Hello everyone , I'm Chen Chen
A few days ago, a certain Ya was fined for tax evasion 13.41 One hundred million yuan , The message came out , But it has aroused thousands of waves on the Internet , Netizens directly fried the pot . All of them are filled with emotion , I don't know if there is more than a fraction of the fine paid by others .
So I crawled the data under this microblog , Conducted a simple public opinion analysis !
Because it is more convenient to crawl microblogs from the mobile terminal , So this time we choose to crawl the microblog from the mobile terminal .
We usually input keywords in this place , To search the microblog content .
I observed this page in developer mode and found that , Every time it makes a request for a keyword , I'm going to return one XHR Respond to .
We have now found the page where the data actually exists , Then you can perform the normal operation of the crawler .
Above we have found the real web page of data storage , Now we just need to make a request for the page , Then extract the data .

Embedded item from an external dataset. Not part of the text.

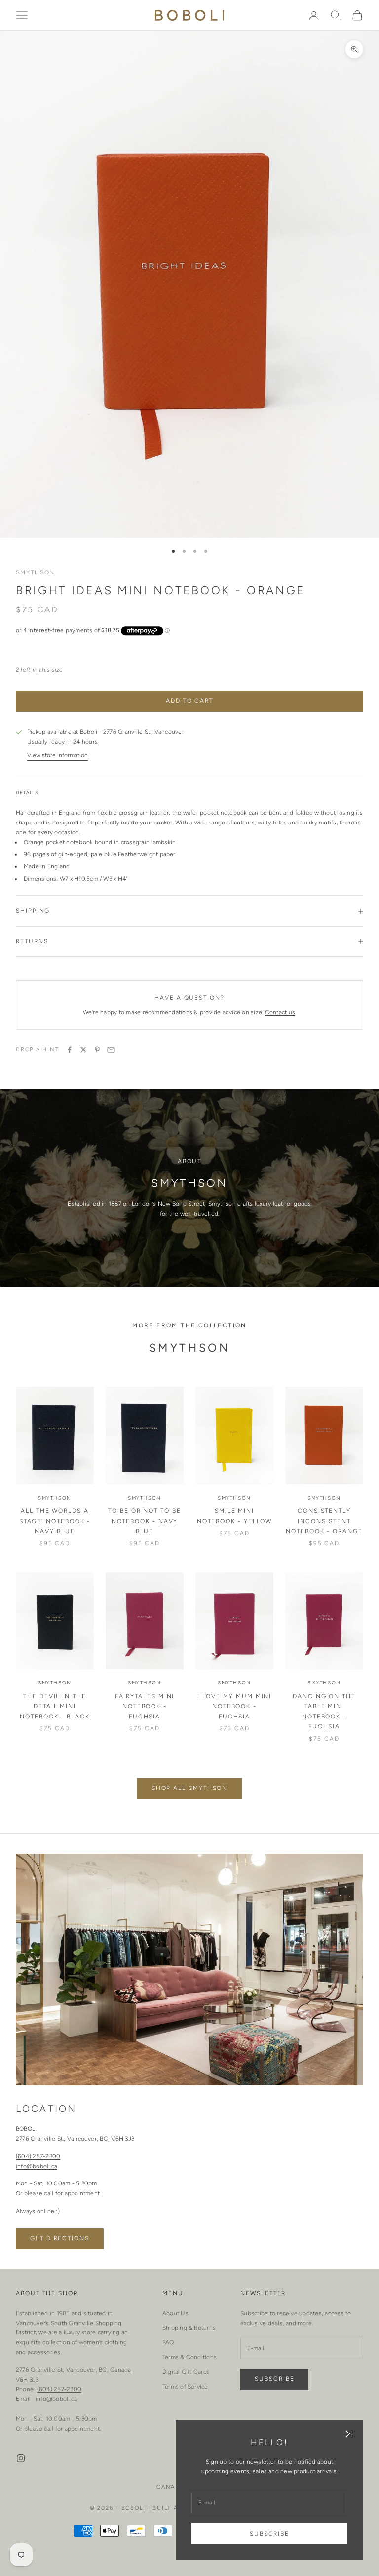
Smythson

By observing the request header , It is not difficult to construct the request code .
The construction code is as follows :
key = input(" Please enter the crawling keyword :") for page in range(1,10): params = ( ('containerid', f'100103type=1&q={key}'), ('page_type', 'searchall'), ('page', str(page)), ) response = requests.get('https://m.weibo.cn/api/container/getIndex', headers=headers, params=params)

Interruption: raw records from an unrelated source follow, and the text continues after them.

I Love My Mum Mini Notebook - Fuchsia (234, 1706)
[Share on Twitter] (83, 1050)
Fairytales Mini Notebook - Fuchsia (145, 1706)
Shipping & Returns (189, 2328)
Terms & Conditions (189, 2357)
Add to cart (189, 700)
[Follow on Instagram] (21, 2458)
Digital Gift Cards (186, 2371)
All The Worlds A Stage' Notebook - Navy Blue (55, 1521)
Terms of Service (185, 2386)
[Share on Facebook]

From the above observation, we found that this data can be transformed into a dictionary for crawling , But after my actual test, I found that , It is the most simple and convenient to extract with regularization , So here is the way of regular extraction , Interested readers can try to extract data by dictionary . The code is as follows :
r = response.text title = re.findall('"page_title":"(.*?)"',r) comments_count = re.findall('"comments_count":(.*?),',r) attitudes_count = re.findall('"attitudes_count":(.*?),',r) for i in range(len(title)): print(eval(f"'{title[i]}'"),comments_count[i],attitudes_count[i])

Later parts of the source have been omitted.